Irpef "regina" dell'evasione ma i conti non tornano
Al netto di queste considerazioni, resta però il dato monstre dell’evasione fiscale che secondo i numeri del Mef è pari a 84,4 miliardi di euro (media del periodo 2018-2020). Una stima che però viene contestata dalla Cgia di Mestre: «La tipologia di imposta più evasa sarebbe l’Irpef in capo al lavoro autonomo, per un importo pari a 31,2 miliardi di euro che corrisponde ad una propensione al gap nell’imposta che da anni sfiora stabilmente il 70 per cento. Questo vuol dire, secondo gli estensori di questa elaborazione, che poco meno del 70 per cento dell’Irpef non sarebbe versata all’erario dai lavoratori autonomi». Un risultato che viene però definito «inattendibile» dalla Cgia: «Secondo le dichiarazioni dei redditi dei lavoratori autonomi in contabilità semplificata del Nord (praticamente artigiani e commercianti) hanno dichiarato mediamente 33 mila euro lordi nell’anno di imposta 2021. Segnaliamo che oltre il 70 per cento di queste partite Iva è composto dal solo titolare dell’azienda (in altre parole lavora da solo o, al più, assieme a un collaboratore familiare). Bene. Se, come sostiene il Mef, queste attività evadono quasi il 70 per cento dell’Irpef, quanto dovrebbero dichiarare se fossero ligi alle richieste dell’erario? Il 130 per cento in più, ovvero quasi 76mila euro all’anno. Ora, come possono raggiungere nella realtà una soglia di reddito così elevata se la stragrande maggioranza lavora da solo, quindi è poco più di un lavoratore dipendente, e al massimo può lavorare 10-12 ore al giorno?».
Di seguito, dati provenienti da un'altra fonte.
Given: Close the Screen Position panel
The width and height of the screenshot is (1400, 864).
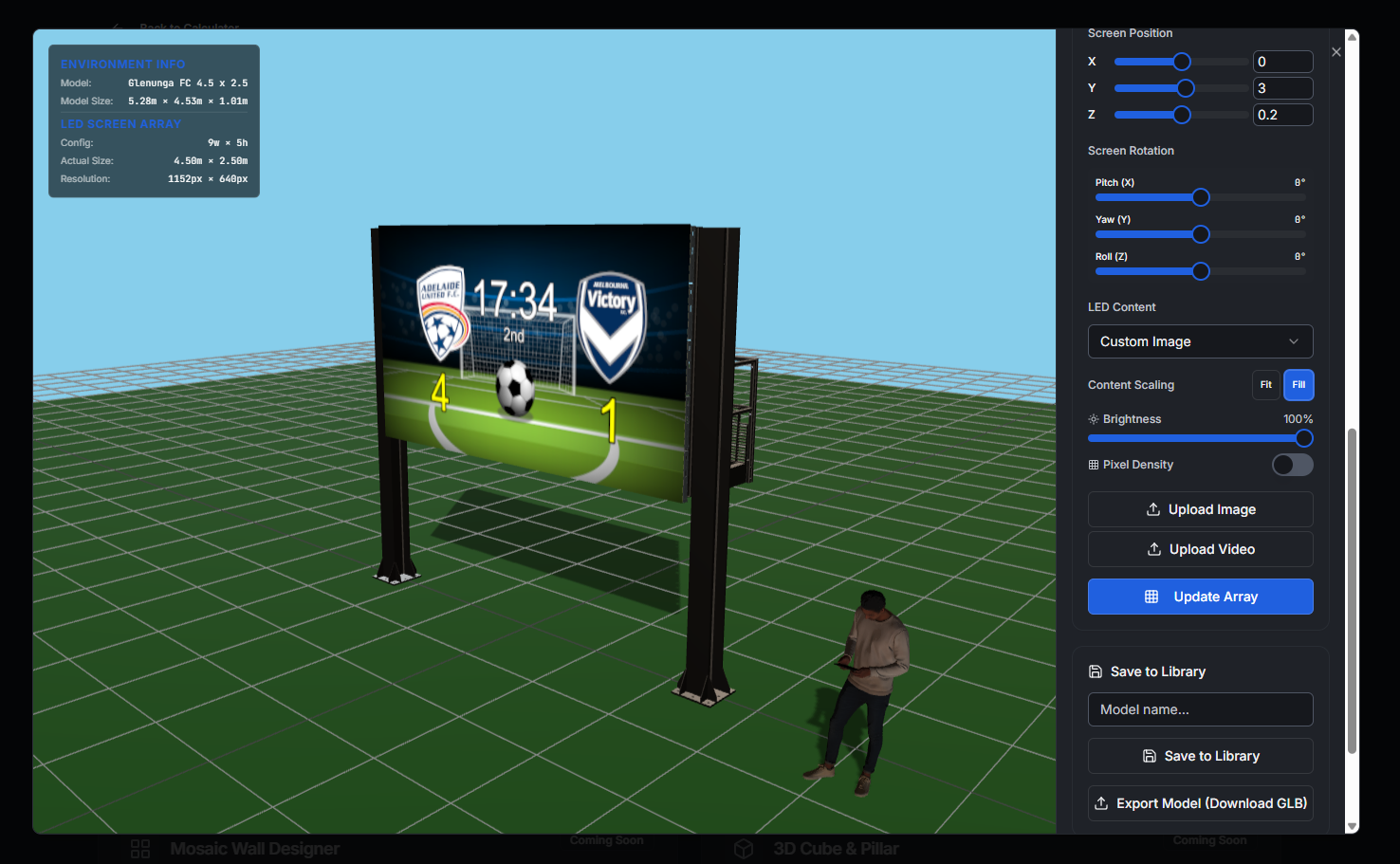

«I lavoratori autonomi non sono "brutti, sporchi e cattivi"»
Il fine della “provocazione”, dunque, è screditare chi utilizza «queste stime per accusare gli autonomi di essere “brutti, sporchi e cattivi”; ovvero, i nuovi “affamatori del popolo”. Una maggiore conoscenza del popolo delle partite Iva eviterebbe a molti osservatori di giungere a conclusioni non corrispondenti alla realtà».
Partite Iva ed evasione di "sopravvivenza" al Sud
Infine, osservando le dichiarazioni dei redditi per regione degli imprenditori individuali in contabilità semplificata (regime fiscale che coinvolge la grandissima parte degli artigiani e dei piccoli commercianti), Cgia mette in evidenza le differenze reddituali: «Se, mediamente, al Nord si dichiarano 33 mila euro all’anno, al Sud solo 22 mila. Questo vuol dire che al Nord si dichiara il 33 per cento in più. Questa forchetta tende addirittura ad aumentare quando si analizzano le dichiarazioni dei redditi delle imprese individuali in contabilità ordinaria. Ovviamente questi divari sono sicuramente riconducibili alle diverse situazioni economiche e sociali presenti in queste due macro aree. Tuttavia, ha una rilevanza non trascurabile anche l’impatto dell’evasione fiscale di sopravvivenza che nel Mezzogiorno ha dimensioni importanti». Come dire che al Sud i lavoratori autonomi evadono di più per sopravvivere. «Il grosso dell’evasione fiscale in capo alle partite Iva va in massima parte ricercato nel Mezzogiorno, dove la precarietà e la marginalità di questi lavoratori riflette il forte disagio economico di questa ripartizione geografica».
Il record negativo della Calabria
E, neanche a dirlo, è la Calabria ad esprimere il tasso di evasione fiscale più alto, a fronte di una media nazionale relativa ai redditi dichiarati dai lavoratori autonomi pari a 29.425 euro: «Analizzando i dati delle singole regioni, per quanto concerne le dichiarazioni dei redditi in contabilità semplificata, in Lombardia gli autonomi dichiarano 35.462 euro, in provincia di Trento 34.436 euro, in Veneto di 33.318 e in Friuli Venezia Giulia di 33.205 euro. Per contro, in Sicilia ci si attesta sui 23.946 euro, in Puglia sui 23.223 euro, in Campania sui 22.662 euro, in Basilicata sui 21.012 euro, in Molise sui 19.610 euro e in Calabria sui 19.551 euro».